T-Mobile CEO “Sick And Tired” Of Takeover Talk
FierceWireless reports that Legere said he is “sick and tired” of the takeover rumors during a recent GeekWire summit.
“We have been subject to this, we will be subject to this for the foreseeable future, and I can give you a list this long of who would salivate to find something with T-Mobile,” said the leather-lovin’ smack-talkin’ CEO.
That long list includes AT&T, who tried to acquire T-Mobile in 2011 but failed when regulators made it clear they wouldn’t sign off on the deal. T-Mobile got around $5 billion in cash and wireless spectrum out of the failed merger, which has helped the company roll out an LTE network that actually competes with its much-larger competitors.
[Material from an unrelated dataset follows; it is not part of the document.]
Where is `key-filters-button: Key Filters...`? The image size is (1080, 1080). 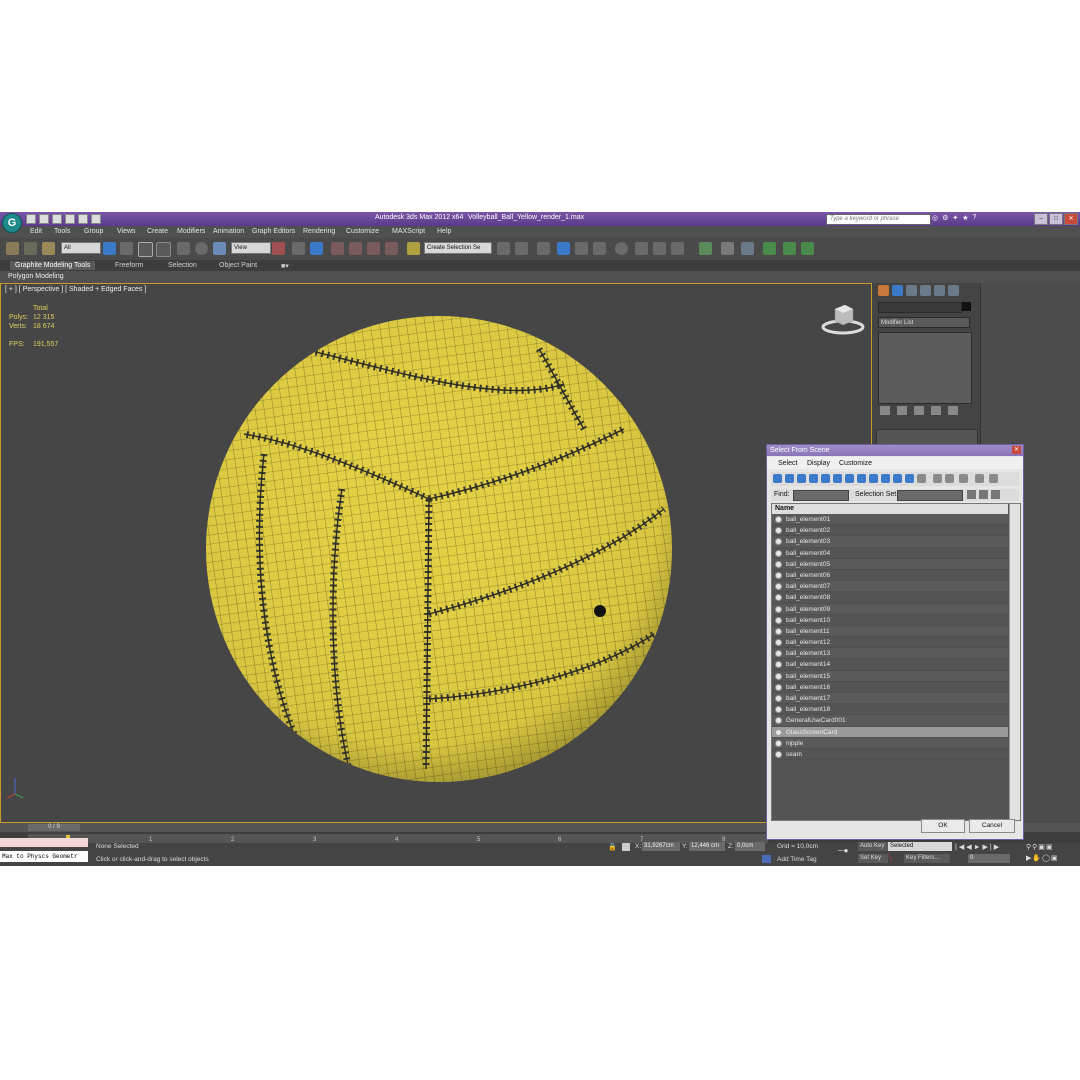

More recently, Sprint — egged by its parent company, Japan’s SoftBank — pondered a T-Mobile grab earlier this year. But just like the AT&T deal, there was little chance of a Sprint/T-Mobile merger ever being approved by the FCC or the Justice Dept., so Sprint gave up on the idea and kicked CEO Dan Hesse out of the framily.
French company Iliad has been trying to lure T-Mobile in, but has so far only offered a fraction of what T-Mobile is believed to be worth to a potential merger partner. See, while it might be romantic in the movies to be wooed by some handsome French suitor living by candlelight in a Parisian squat and surviving on stolen baguettes and wine, that bottom-dollar business doesn’t fly in the wireless world.
“I can tell you everything you need to know about Iliad,” Legere said last week. “The owner is wealthy, he’s got long hair, he made his money in porn and his wife is the heir to Louis Vuitton money.”
Then there are rumors that Dish, watching its rival DirecTV having a good old time making wedding plans with AT&T, is considering a deal to acquire T-Mobile, but so far that’s not gone past the rumor stage.
Legere said his focus is on growing T-Mobile, but not by being acquired.
“I don’t want my employees getting their heads on sideways,” he explained. “They still have PTSD from when AT&T tried to buy them. I appreciate the $5 billion that they gave me, which I then used to invest in our network to now beat them. Which is really, it’s a tough strategy to execute, but, you know, it works.”